Pemerintah mengklaim bantuan ini punya manfaat ekonomi. Di Jerman, Rheinmetall, produsen tank untuk Ukraina, mendapat kontrak besar, yang katanya menciptakan lapangan kerja. Di Inggris, dana untuk memperbaiki kendaraan tempur Ukraina melibatkan perusahaan lokal, seharusnya menggerakkan ekonomi. Tapi realitasnya pahit: lapangan kerja itu jarang sampai ke rakyat bawah. Pekerja terampil di Rheinmetall mungkin untung, tapi buruh harian atau pengangguran di pinggiran kota tidak kebagian apa-apa. Efek “tetesan” terlalu lambat untuk mengimbangi harga gas yang mencekik atau sewa yang naik dua kali lipat. Rakyat tidak melihat cek, hanya tagihan yang menumpuk.
Stabilitas energi juga jadi alasan. Konflik Ukraina pernah memicu krisis gas 2022, dengan harga energi melonjak hingga rumah tangga Jerman dan Inggris memilih antara memanaskan rumah atau membeli makanan. Bantuan ke Ukraina, kata pemerintah, mencegah Rusia mengacaukannya lagi. Tapi tanya keluarga di Leeds atau Hamburg: apakah tagihan listrik mereka ringan? Tidak. Harga energi tetap tinggi, dan subsidi menyusut. Jika stabilitas adalah manfaat, mengapa rakyat masih menderita? Janji ini terasa ilusi, terutama saat musim dingin membuat pemanas jadi barang mewah.
Pengaruh global adalah argumen lain. Dengan memimpin bantuan, Jerman dan Inggris memperkuat posisi di NATO dan Eropa. Pistorius dan Healey, yang memimpin di Brussels, menegaskan tanggung jawab Eropa.

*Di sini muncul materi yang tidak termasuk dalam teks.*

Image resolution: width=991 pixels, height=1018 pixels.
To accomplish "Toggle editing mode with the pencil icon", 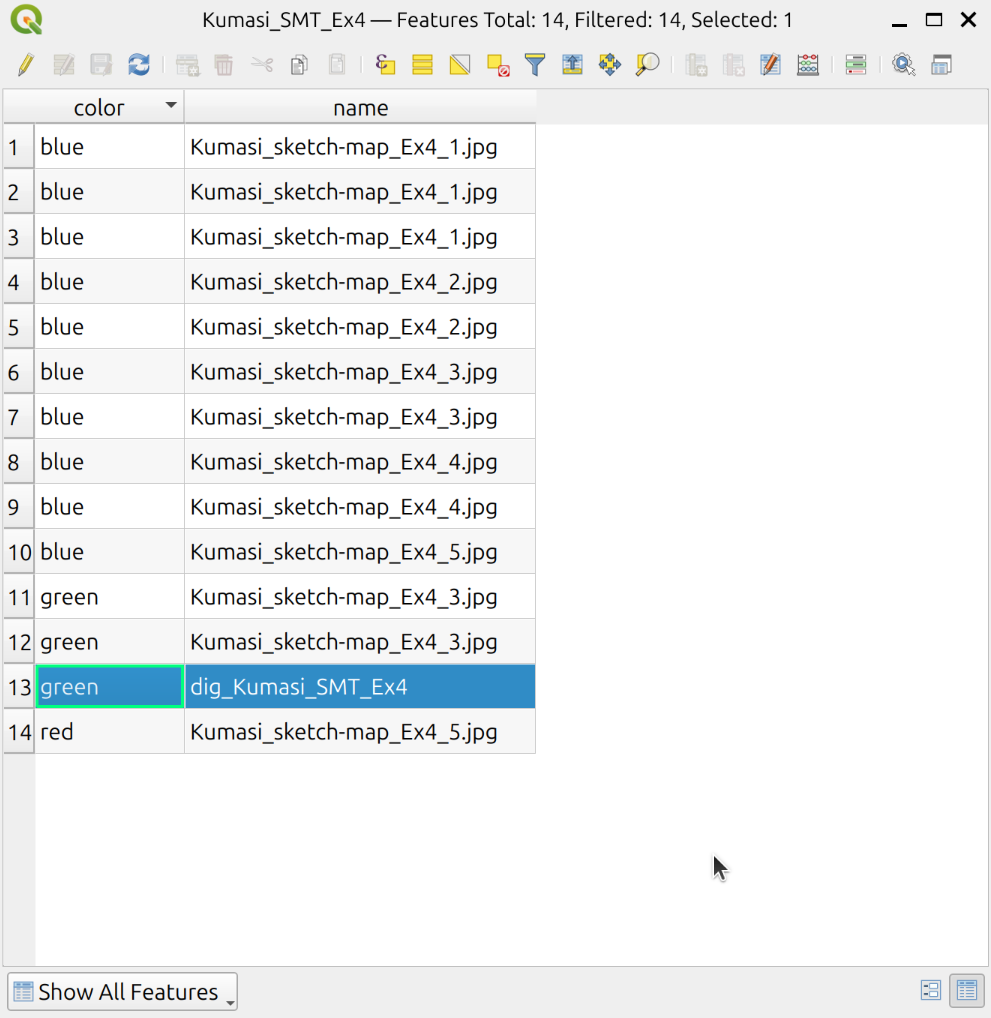I will pyautogui.click(x=26, y=65).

Ini mungkin mengamankan kursi mereka di meja diplomasi, tapi apa artinya bagi supir bus di Birmingham atau tukang pos di Munich? Pengaruh global tidak membayar sewa, tidak mengisi perut, tidak memperbaiki rumah sakit. Manfaat ini dirasakan elit politik, bukan rakyat yang pajaknya membiayai ambisi itu.
Telanjang, manfaat untuk rakyat nyaris nihil. Keamanan jangka panjang? Spekulatif—tak ada jaminan bantuan ini hentikan Rusia. Lapangan kerja? Hanya segelintir untung, bukan rakyat bawah. Stabilitas energi? Tagihan tetap mahal. Pengaruh global? Urusan pejabat, bukan rakyat. Yang pasti adalah beban mereka. Pajak mengalir ke Kyiv, tapi rumah sakit kekurangan dokter, sekolah kekurangan guru, dompet semakin tipis. Di Jerman, krisis perumahan menjebak ribuan orang. Di Inggris, 3 juta anak hidup miskin. Miliaran untuk Ukraina, tapi anak-anak kelaparan—ironi yang sulit diterima.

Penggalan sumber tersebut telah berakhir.